After touching the 1.3256 top mark yesterday, the bulls appeared to lose hold of the accumulated gains gradually. The Loonie pair had made the opening near 1.3311 level on Thursday and was heading south side laterwards. On moving further down, the USD/CAD pair might encounter the 1.3291 resistance-turned-support handle.
DXY Struggling to Maintain Uptrend
After taking a bounce off from the 2:1 Gann line earlier this month, the USD Index was underway to sustain a strong positive trend.
Notably, the downside remained entirely cemented with stable SMA conflux made up of 50-day, 100-day, and 200-day SMA. However, the RSI continued to remain muted near 56 mark since the last two sessions. Any immediate price action to the upside would activate the resistances stalled at 98.10 and 98.35 levels.

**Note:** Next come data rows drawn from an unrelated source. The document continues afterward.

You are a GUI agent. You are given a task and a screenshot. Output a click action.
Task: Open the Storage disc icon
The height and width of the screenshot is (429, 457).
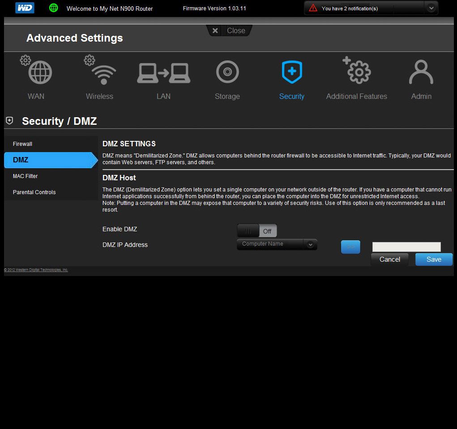click(x=227, y=72)
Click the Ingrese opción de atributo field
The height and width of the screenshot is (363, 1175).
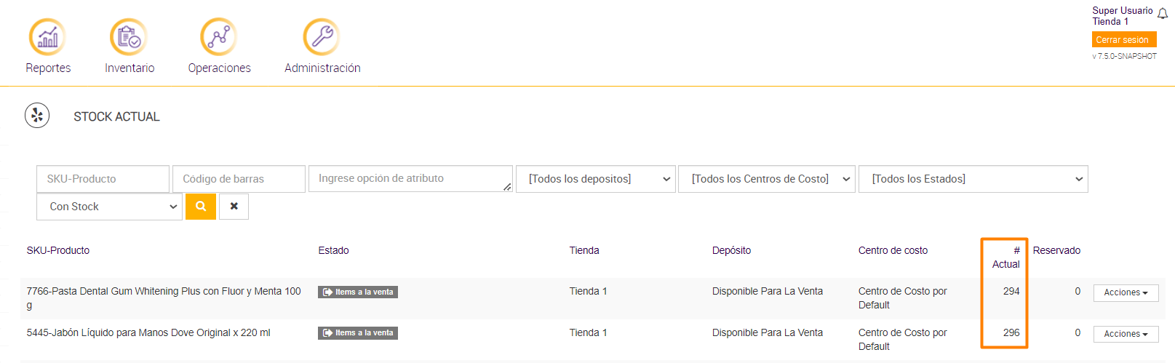point(410,179)
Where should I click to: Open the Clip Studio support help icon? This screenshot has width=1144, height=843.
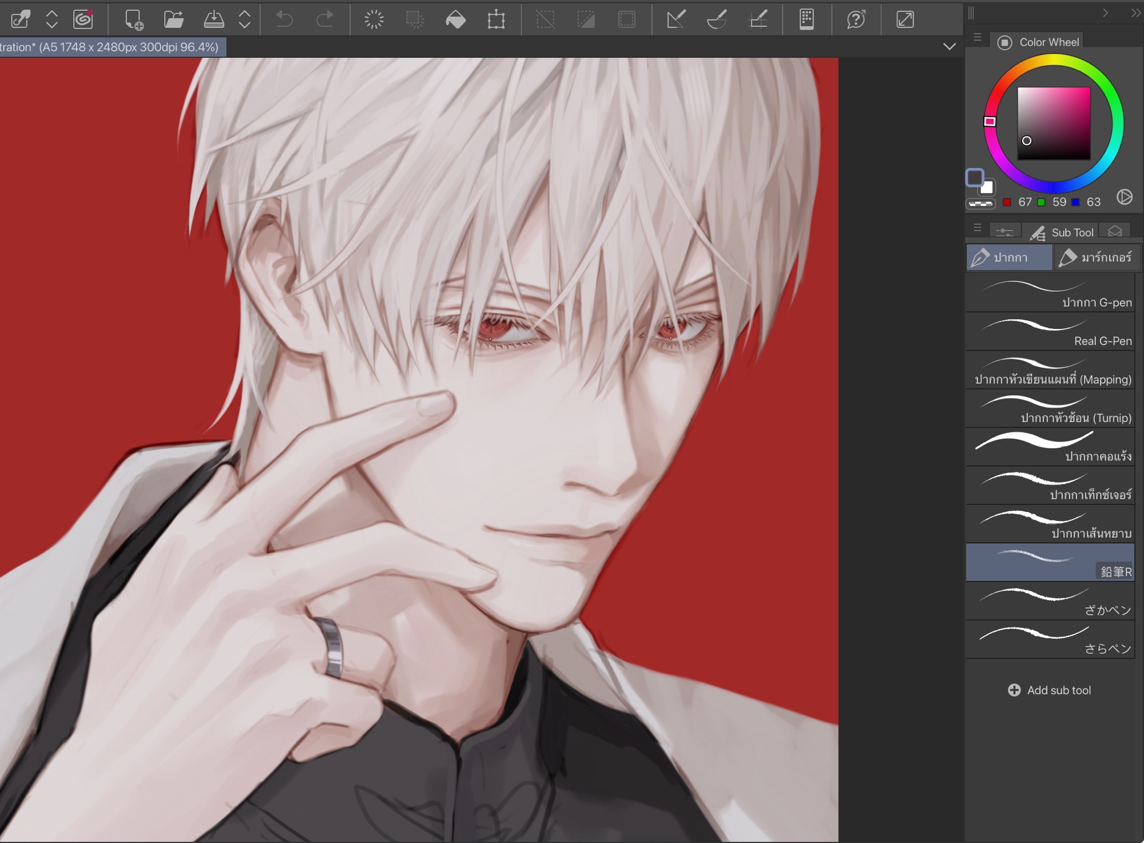coord(856,19)
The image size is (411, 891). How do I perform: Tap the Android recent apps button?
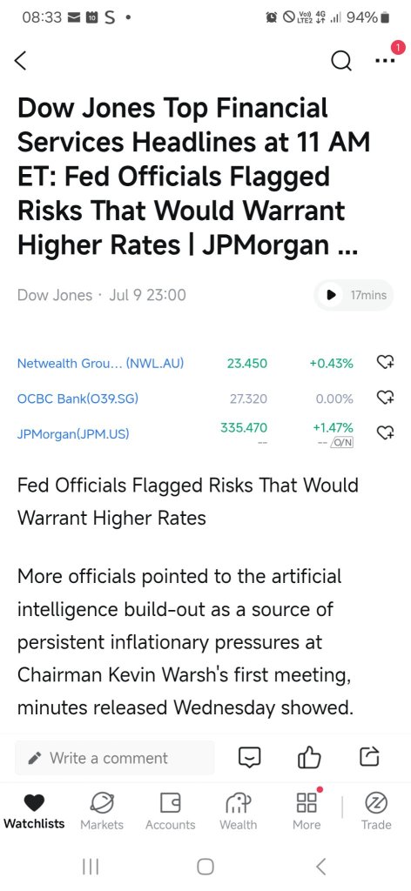pos(91,866)
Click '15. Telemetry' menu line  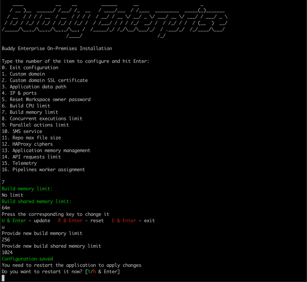pos(19,163)
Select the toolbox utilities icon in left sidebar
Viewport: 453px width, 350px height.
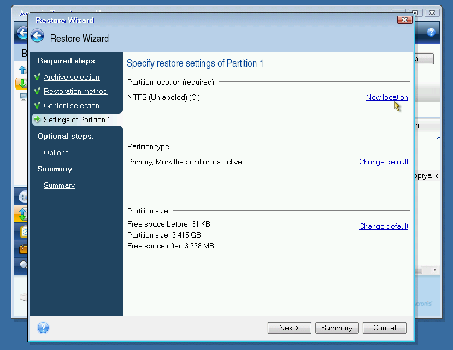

Significant Economic Events
The US Retail Sales release and Jobless Claim reports would remain under the focus light for Thursday. The market seems to remain quite bearish over the highly volatile July Retail Sales Control Group, expecting 0.3% over the previous 0.7%. Jobless Claim reports would remain as another point of interest for traders today, keeping a bearish perspective this time. Quite notably, the street analysts expect the Continuing Jobless Claim computed since August 2 to record 1.690 million over the prior 1.684 million.
Canadian July ADP Employment Change would come at around 12:30 GMT along with the release of the USD-specific events. This ADP data had recorded 30.4K last time.
Today, the economic docket lacks substantial oil-impacting Crude reports like the EIA/API which might have attempted to tweak Crude daily price actions.
Bulls appeared to stay in the lead on the daily chart. The USD/CAD pair had already breached above the Red Ichimoku Clouds, sustaining a positive outlook.
Also, the below-lying base line and the conversion line provided the additional ammunition to the pair bulls. A triumphant march above 1.3321 mark might immediately enable fresh challenges on 1.3343 and 1.3432 resistances. Meantime, the MACD line and the signal line of the MACD technical indicator pointed to the north, staying above the zero line. Nevertheless, the Parabolic SAR was hovering above the trading pair, signaling rising bear strength.
Since the last North American session, the overbought RSI was steadily playing its role in bringing down the pair.
Though the pair was trading inside the upper vicinity of the Bollinger Bands, the pair was heading south after testing 1.3328 resistance. With an assumption of near-term weakness in the pair, the next targets would remain at 1.3290, 1.3213, and 1.3186 support levels. Anyhow, a breach above the 1.3328 resistance might activate 1.3345 highest mark as an immediate target on the upside.